Wieder zurück im Fort konnten wir dann auf eigene Faust weiter das Fort erkunden, da unser Soldat mit einer Gruppe Schüler beschäftigt war. Wir sahen uns die Latrinen an, die wirklich ausgeklügelt angelegt waren. Da sie mit dem Wassergraben und somit auch mit dem Fluss verbunden waren, wurden damals die Exkremente mit jeder Flut aus dem Fort gespült, wirklich clever.
Natürlich sahen wir uns. auch ausgiebig die Kanonen oben auf der Brüstung des Forts an, bei denen es sich natürlich um Originale aus alten Zeiten handelte. Mit diesen riesigen Teilen konnten die Soldaten damals über den ganzen Fluss bis hinüber nach South Carolina feuern.
In den Katakomben des Forts gab es dann noch eine Ausstellung zu den beiden Kriegen die das Fort überstanden hat, dem Unabhängigkeitskrieg 1812 und dem Bürgerkrieg 1861 - 1865. Sehr interessant war hier auch das unterirdisch angelegte Munitions Depot. Dort konnten wir mal eine echte Kanonenkugel in die hand nehmen, beziehungsweise hoch stemmen. Trotz der eigentlich recht geringen Größe waren die Dinger extrem schwer und wir konnten uns lebhaft vorstellen, welchen Schaden diese an einem damaligen Holzschiff anrichten konnten.
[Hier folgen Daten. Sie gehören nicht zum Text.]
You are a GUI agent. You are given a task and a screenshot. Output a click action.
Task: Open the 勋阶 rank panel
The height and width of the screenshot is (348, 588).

Nach etwa 3 Stunden war unser besuch im Fort dann auch wieder zu Ende. Wir verabschiedeten uns von "unserem" Soldatern und machten uns auf den Rückweg ins Zentrum von Savannah. Ein absolutes Highlight unseres Trips zum Abschluss unserer Reise, wir hätten es nicht besser treffen können.
Viele Grüße und bis bald Euer
Al
Hello dear community,
as already mentioned in post 1 about Fort Jackson (be sure to read it if you haven't already), we now had to warn the paddle steamer about the enemy troops. To do this, we rushed to the river in front of the fort with the Confederate soldier. Here he first gave flag signals to get the steamer to stop and turn. When that didn't work either, he prepared the cannon. This took a while, but when he was finally ready, he shouted "cover your ears" and fired exactly at the moment the steamer passed us. I tell you, I had never heard such a loud bang in my life before. But the shot had an effect. The steamer sounded its horn and turned around immediately. Of course, it was all a show for us and the tourists on board the steamer, which then made its way back to the port of Savannah.
Back at the fort, we were able to continue exploring the fort on our own, as our soldier was busy with a group of students. We looked at the latrines, which were really cleverly designed. Since they were connected to the moat and thus also to the river, the excrement was washed out of the fort with every flood, really clever.
Of course we also took a close look at the cannons on top of the parapet of the fort, which were of course originals from the old days. With these huge pieces, the soldiers could fire across the river all the way to South Carolina.
In the catacombs of the fort there was an exhibition about the two wars that the fort survived, the War of Independence in 1812 and the Civil War in 1861 - 1865. The underground ammunition depot was also very interesting. There we were able to hold a real cannonball in our hands, or rather lift it up. Despite their actually quite small size, the things were extremely heavy and we could vividly imagine the damage they could do to a wooden ship of the time.
After about 3 hours, our visit to the fort was over. We said goodbye to "our" soldiers and made our way back to the center of Savannah. An absolute highlight of our trip at the end of our journey, we couldn't have chosen a better time.